DeepETD successfully enriched disease-related targets of common metabolites. The standard output format of DeepETD via divergence plot and bar graph (taking dopamine and estradiol as examples). Bar chart: displaying the top 10 associated diseases with the highest frequency of appearance in endogenous metabolite literature. Divergence plot: showing the fingerprint matching strength between endogenous metabolites and their top 20 predicted target proteins. (a) Chemical structure of dopamine. (b) Co-occurrence frequency of dopamine-related diseases in PubMed abstracts (top 10). (c) Successful prediction of multiple known targets of dopamine in the context of Parkinson's disease: DRD2 and DRD5. (d) Chemical structure of estradiol. (e) Co-occurrence frequency of estradiol-related diseases in PubMed abstracts (top 10). (f) Successful prediction of multiple known targets of estradiol in the context of breast cancer: GPER1, SHBG, and ESR1. (g)–(l) Successful identification of verified targets for a variety of metabolites in multiple disease contexts: LTB4R and SHBG.

Figure 5.

Construction of the Endogenous Metabolites Target Discovery Database (EMTDD). (a) Data source: collection of 3,382 endogenous metabolites from the Human Metabolome Database (HMDB).
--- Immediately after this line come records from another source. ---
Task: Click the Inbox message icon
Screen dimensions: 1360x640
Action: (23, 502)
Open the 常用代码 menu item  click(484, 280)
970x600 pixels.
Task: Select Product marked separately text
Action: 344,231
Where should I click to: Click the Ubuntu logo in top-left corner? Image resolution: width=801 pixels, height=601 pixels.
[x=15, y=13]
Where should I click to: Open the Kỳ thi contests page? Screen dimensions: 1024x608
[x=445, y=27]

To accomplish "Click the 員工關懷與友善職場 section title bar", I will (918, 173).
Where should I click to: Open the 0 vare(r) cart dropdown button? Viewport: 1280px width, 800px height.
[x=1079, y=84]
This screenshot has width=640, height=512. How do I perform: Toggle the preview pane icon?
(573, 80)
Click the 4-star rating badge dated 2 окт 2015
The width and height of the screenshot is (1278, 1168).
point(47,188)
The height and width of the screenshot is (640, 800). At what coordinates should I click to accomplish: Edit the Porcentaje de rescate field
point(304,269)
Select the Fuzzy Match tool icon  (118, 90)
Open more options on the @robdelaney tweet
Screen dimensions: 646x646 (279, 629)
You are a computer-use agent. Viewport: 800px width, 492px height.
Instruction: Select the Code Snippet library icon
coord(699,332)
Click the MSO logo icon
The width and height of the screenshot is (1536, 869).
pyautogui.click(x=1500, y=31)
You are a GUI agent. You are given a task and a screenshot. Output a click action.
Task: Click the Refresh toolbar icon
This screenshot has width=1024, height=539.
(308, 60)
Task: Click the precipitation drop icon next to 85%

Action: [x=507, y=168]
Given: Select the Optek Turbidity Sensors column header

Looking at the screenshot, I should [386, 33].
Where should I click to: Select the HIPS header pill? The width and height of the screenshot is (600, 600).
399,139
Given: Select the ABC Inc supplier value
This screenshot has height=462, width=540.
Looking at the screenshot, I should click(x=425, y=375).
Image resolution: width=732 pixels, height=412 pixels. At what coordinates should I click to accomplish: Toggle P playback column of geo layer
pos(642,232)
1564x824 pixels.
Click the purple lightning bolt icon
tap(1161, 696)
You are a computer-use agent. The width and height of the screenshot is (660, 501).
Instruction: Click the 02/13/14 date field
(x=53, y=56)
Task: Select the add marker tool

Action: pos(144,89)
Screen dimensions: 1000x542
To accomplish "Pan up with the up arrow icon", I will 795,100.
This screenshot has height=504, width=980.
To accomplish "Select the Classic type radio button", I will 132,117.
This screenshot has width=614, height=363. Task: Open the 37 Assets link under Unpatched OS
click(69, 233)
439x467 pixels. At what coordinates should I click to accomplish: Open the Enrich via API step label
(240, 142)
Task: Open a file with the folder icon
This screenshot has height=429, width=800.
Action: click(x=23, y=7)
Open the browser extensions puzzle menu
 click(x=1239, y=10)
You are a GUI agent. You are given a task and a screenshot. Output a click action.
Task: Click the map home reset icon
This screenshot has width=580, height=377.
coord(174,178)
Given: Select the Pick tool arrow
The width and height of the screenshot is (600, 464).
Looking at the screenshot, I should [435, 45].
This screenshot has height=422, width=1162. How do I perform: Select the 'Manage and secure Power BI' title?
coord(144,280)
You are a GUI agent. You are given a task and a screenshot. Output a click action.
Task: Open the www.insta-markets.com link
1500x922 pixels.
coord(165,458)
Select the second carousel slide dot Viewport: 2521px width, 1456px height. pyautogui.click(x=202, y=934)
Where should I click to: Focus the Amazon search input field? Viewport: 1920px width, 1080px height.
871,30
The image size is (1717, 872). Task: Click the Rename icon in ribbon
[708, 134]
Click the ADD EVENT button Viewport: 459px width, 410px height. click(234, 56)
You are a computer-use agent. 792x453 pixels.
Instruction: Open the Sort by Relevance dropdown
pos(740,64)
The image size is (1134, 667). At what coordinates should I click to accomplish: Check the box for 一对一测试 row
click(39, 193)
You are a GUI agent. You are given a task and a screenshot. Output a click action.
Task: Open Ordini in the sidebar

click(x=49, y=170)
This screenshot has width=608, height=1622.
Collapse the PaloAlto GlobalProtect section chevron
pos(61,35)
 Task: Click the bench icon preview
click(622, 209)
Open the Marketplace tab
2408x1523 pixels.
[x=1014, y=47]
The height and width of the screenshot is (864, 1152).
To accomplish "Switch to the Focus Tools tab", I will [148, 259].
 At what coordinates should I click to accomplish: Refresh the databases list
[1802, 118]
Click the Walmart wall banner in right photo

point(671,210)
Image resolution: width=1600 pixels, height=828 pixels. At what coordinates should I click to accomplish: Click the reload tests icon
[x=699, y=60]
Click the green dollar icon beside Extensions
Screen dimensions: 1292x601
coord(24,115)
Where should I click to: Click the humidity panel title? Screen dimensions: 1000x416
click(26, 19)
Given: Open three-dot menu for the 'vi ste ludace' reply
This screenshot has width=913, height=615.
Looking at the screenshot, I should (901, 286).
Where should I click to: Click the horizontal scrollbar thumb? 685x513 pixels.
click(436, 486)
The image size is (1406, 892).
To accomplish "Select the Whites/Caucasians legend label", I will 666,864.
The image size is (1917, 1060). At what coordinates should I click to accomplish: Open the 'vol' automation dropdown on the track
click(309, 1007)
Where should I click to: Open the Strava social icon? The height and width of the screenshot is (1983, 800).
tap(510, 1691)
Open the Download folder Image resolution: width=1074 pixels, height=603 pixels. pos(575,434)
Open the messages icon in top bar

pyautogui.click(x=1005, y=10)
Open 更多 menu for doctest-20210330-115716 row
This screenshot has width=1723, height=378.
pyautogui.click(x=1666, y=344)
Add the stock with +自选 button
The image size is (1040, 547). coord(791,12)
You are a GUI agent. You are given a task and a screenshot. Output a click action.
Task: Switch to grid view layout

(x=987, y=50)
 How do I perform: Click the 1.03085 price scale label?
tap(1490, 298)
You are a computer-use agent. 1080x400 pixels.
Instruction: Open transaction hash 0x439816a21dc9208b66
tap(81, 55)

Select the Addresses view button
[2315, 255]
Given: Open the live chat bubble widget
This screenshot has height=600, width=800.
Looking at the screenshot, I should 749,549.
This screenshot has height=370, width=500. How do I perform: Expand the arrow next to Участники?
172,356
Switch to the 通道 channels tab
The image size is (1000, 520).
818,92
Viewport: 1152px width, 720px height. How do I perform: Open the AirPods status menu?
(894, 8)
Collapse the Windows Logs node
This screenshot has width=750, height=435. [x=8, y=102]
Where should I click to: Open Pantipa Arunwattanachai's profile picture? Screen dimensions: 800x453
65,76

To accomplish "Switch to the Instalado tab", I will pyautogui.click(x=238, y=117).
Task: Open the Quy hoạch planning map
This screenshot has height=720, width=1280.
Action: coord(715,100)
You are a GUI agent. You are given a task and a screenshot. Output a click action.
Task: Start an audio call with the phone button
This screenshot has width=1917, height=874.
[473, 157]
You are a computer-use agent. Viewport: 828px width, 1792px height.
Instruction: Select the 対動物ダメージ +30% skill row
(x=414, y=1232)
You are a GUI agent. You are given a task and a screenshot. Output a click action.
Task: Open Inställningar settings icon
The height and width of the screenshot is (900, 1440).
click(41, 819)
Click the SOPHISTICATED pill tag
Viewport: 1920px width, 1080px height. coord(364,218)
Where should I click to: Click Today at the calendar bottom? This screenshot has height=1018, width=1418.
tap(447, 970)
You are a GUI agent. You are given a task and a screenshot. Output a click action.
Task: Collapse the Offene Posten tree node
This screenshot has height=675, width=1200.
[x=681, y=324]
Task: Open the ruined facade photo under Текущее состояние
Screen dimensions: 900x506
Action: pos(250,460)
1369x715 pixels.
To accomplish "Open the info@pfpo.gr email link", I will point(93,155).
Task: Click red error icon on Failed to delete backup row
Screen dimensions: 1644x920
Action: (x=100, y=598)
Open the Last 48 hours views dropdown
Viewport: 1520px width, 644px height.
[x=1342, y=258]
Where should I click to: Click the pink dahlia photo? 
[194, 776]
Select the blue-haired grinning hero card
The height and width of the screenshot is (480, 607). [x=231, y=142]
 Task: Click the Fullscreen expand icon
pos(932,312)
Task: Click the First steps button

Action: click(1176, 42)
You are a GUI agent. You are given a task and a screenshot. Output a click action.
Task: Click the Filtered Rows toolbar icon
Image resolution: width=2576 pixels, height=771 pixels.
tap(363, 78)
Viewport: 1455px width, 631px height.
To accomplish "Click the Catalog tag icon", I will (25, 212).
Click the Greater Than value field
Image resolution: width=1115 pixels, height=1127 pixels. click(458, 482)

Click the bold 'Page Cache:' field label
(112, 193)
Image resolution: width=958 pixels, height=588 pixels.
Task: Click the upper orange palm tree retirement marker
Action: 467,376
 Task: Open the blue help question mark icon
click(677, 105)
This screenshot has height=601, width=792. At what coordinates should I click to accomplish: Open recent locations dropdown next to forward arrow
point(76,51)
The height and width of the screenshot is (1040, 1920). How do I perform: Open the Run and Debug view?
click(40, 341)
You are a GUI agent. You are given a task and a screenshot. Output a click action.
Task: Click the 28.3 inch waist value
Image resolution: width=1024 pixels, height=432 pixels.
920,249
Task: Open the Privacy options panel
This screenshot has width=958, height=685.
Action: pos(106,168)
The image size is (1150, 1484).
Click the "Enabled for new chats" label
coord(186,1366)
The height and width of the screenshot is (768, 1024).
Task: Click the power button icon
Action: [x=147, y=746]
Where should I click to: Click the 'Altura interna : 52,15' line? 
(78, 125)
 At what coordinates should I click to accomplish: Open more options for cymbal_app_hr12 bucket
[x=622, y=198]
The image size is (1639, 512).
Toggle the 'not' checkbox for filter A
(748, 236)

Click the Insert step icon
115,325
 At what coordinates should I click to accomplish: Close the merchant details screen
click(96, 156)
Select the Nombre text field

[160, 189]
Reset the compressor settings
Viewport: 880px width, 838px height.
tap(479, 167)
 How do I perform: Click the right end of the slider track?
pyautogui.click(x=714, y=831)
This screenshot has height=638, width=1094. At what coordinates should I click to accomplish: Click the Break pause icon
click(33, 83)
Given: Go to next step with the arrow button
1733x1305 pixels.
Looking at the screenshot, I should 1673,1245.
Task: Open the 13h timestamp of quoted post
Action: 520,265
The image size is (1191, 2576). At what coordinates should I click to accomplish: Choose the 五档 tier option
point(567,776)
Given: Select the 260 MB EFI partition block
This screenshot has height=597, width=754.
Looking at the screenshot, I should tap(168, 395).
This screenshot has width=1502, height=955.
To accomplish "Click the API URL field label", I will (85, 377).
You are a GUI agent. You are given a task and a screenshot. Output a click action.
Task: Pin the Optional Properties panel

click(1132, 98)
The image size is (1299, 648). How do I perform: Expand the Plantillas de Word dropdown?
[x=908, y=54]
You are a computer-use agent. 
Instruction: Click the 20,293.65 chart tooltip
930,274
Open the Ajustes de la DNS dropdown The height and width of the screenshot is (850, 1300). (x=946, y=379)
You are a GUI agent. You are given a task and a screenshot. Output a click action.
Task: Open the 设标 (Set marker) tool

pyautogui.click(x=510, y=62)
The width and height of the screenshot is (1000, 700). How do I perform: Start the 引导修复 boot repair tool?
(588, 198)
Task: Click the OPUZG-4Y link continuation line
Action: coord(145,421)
Database component: the database encompasses 10 associated diseases with high-frequency co-occurrence of each metabolite in PubMed, along with corresponding potential target prediction results totaling 33,820 entries. (b), (c) EMTDD web interface display: the Homepage and Search function.

Figure 6.

Experimental validation of endogenous metabolite-target binding predicted by DeepETD. (a) Validation of the interaction between testosterone and NR2F6. Left: chemical structure of testosterone. Middle: MST binding assay demonstrating direct binding of testosterone to NR2F6. Right: molecular docking analysis shows that testosterone may occupy the predicted ligand-binding pocket of NR2F6 and form favorable interactions with surrounding amino acid residues. (b) Validation of the interaction between leukotriene B4 (LTB4) and PRMT2. Left: chemical structure of LTB4. Middle: MST analysis confirms the direct binding of LTB4 to PRMT2, with the dissociation constant K_d of 14.08 μmol·L⁻¹. Right: the molecular docking analysis elucidates the predicted binding mode of LTB4 in the binding pocket of PRMT2 and its interactions with surrounding residues. (c) Validation of the interaction between LTB4 and ACAT1. Left: MST binding curve shows direct binding of LTB4 to ACAT1, with the dissociation constant K_d of 15.36 μmol·L⁻¹. Middle and right: the molecular docking analysis shows the binding conformation of LTB4 within the ACAT1 pocket and the electrostatic potential of the protein-ligand complex.